Free vibration characteristics play an important role in structural dynamic analysis. Here, the method of reverberation ray matrix (MRRM) was proposed to study free vibration characteristics of foundation beams. Through node force balance equation, displacement compatibility equation and element phase relation in dual local coordinate system, reverberation-ray matrices of a Bernoulli-Euler beam on viscoelastic Pasternak foundation were established under classical boundary conditions including two-end simply supported, two-end free, two-end fixed, simply supported-free, simply supported-fixed and fixed-free, and then the beam’s frequency equations under the 6 types boundary conditions were deduced.
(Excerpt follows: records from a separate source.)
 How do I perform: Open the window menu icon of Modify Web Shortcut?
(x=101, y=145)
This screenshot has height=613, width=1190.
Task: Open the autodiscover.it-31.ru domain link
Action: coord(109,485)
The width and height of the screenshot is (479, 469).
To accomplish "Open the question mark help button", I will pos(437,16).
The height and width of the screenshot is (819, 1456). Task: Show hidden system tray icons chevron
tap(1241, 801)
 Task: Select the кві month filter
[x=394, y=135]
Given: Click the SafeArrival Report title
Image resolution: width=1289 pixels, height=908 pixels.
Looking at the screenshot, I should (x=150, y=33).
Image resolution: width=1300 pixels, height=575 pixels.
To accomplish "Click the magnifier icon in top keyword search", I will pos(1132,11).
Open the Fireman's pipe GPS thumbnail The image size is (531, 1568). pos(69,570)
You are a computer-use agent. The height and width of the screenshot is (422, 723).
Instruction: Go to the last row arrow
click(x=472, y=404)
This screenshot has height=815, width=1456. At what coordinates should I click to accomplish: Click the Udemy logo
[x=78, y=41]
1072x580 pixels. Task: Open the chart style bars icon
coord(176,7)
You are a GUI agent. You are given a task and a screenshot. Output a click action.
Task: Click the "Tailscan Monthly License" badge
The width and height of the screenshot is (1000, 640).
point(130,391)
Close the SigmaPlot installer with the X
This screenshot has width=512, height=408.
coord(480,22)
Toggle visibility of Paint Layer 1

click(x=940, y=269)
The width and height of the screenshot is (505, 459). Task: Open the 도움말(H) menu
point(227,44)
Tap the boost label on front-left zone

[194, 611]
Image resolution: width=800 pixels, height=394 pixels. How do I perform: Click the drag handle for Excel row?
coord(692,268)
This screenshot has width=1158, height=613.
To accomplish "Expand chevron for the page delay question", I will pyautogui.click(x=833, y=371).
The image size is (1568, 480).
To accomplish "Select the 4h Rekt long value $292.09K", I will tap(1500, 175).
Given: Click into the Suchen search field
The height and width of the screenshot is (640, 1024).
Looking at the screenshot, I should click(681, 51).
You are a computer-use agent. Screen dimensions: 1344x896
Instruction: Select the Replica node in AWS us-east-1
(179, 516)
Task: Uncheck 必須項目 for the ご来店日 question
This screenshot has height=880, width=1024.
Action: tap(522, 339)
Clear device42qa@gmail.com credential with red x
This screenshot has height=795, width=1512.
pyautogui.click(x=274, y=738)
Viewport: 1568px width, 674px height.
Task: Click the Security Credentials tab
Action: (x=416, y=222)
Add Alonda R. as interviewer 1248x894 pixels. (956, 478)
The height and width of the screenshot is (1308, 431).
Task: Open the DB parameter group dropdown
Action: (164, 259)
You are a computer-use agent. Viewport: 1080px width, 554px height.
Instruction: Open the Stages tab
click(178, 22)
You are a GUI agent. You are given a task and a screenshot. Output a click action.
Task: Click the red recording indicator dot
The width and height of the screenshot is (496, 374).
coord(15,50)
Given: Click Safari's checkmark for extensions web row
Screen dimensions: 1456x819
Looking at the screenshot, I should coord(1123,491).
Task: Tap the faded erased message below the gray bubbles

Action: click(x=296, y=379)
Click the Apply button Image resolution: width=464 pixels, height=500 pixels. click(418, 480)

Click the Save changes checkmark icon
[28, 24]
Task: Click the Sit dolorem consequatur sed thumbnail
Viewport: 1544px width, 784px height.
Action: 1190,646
According to boundary conditions in a single local coordinate system, analytical expressions for the beam’s modal functions were derived. Furthermore, unknown parameters in modal function expressions were solved according to the orthogonal normalization condition. Some examples were used to verify the correctness of the MRRM. Finally, natural frequencies, attenuation coefficients and modal functions of the beam under different boundary conditions were analyzed. The study results provided a theoretical basis for studying free vibration characteristics of beams on viscoelastic foundation.

Key words

viscoelastic Pasternak foundation / Bernoulli-Euler beam / transverse free vibration characteristics / method of reverberation ray matrix (MRRM)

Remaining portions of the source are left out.